• ABOUT THIS TASK: Reproduce exactly, and solely, the lines running from the top of the data below through the line with "Task: Click the reload", both inclusive. Omit pictures.

(EXCERPTED RECORDS)

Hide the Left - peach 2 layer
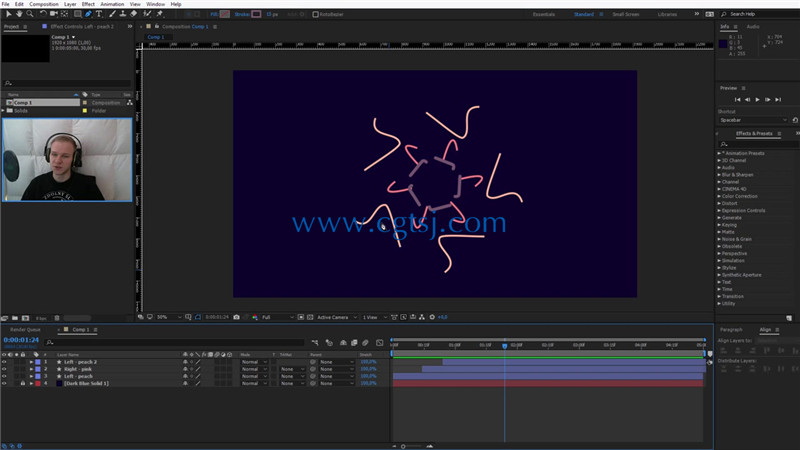The height and width of the screenshot is (450, 800). [4, 362]
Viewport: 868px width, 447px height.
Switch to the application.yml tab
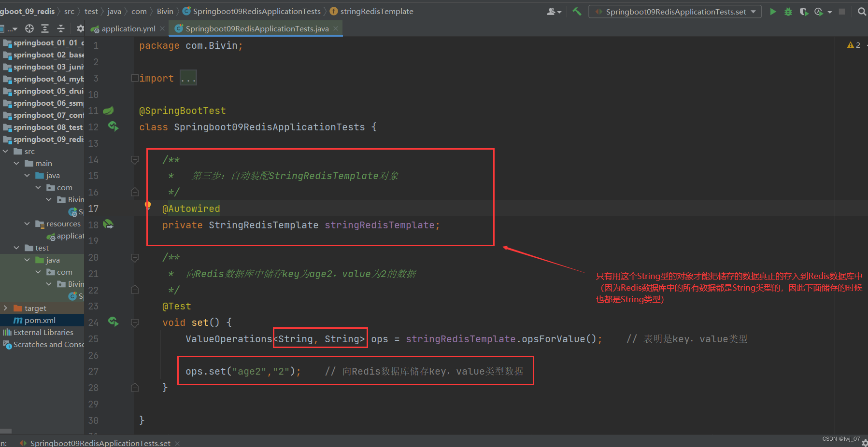coord(128,29)
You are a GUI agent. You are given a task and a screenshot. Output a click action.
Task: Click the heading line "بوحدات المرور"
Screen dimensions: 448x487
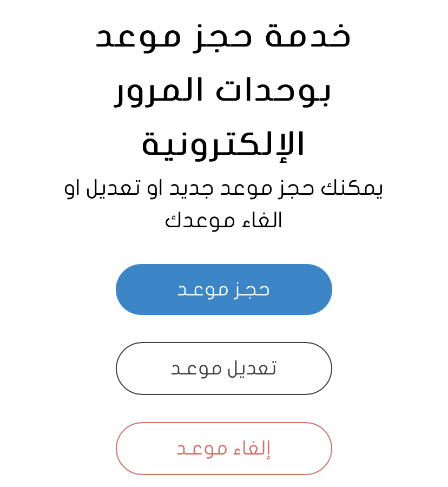[x=223, y=90]

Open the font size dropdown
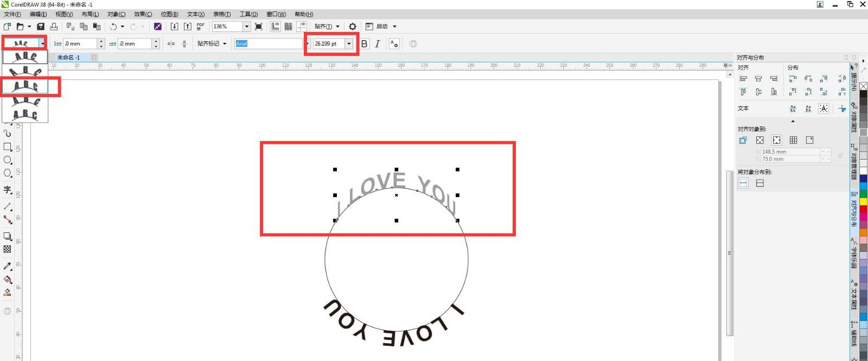coord(349,44)
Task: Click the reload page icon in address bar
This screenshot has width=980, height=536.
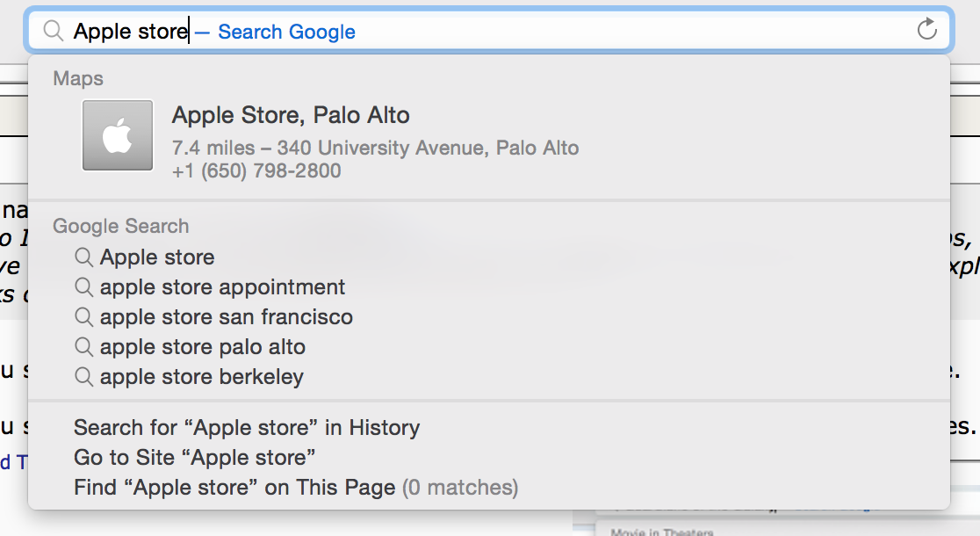Action: (926, 29)
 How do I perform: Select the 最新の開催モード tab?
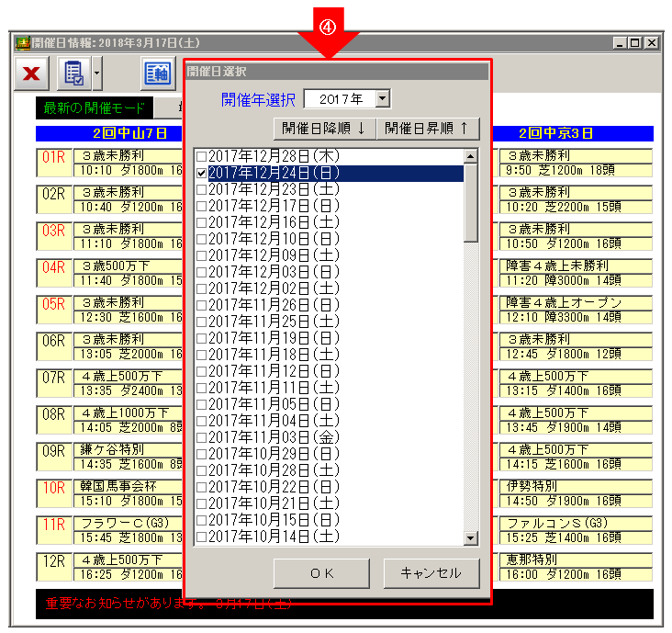[94, 108]
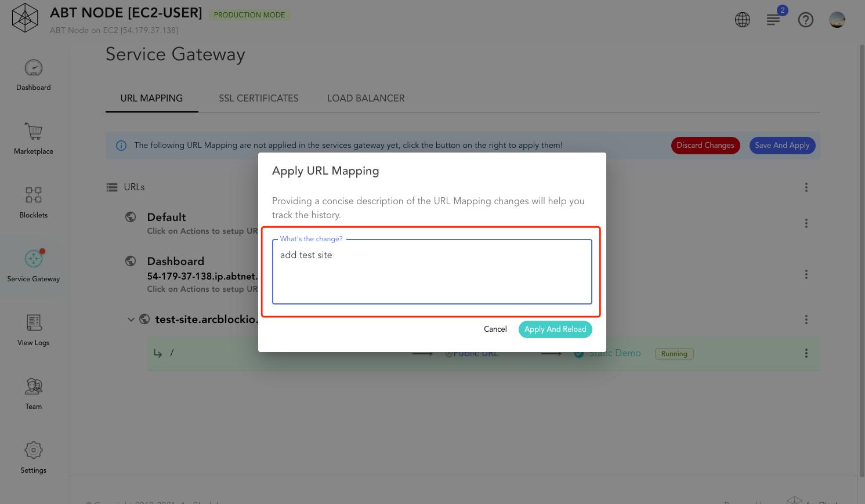Viewport: 865px width, 504px height.
Task: Open the Dashboard sidebar icon
Action: 34,68
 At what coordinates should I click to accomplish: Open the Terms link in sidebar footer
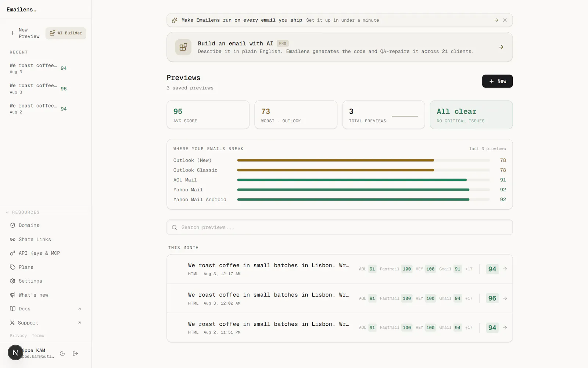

(End EXCERPTED RECORDS)

• ANSWER SECTION:
Hide the Left - peach 2 layer
The height and width of the screenshot is (450, 800). [4, 362]
Viewport: 868px width, 447px height.
Switch to the application.yml tab
coord(128,29)
You are a GUI agent. You are given a task and a screenshot. Output a click action.
Task: Click the heading line "بوحدات المرور"
Screen dimensions: 448x487
[x=223, y=90]

Open the font size dropdown
coord(349,44)
Task: Click the reload page icon in address bar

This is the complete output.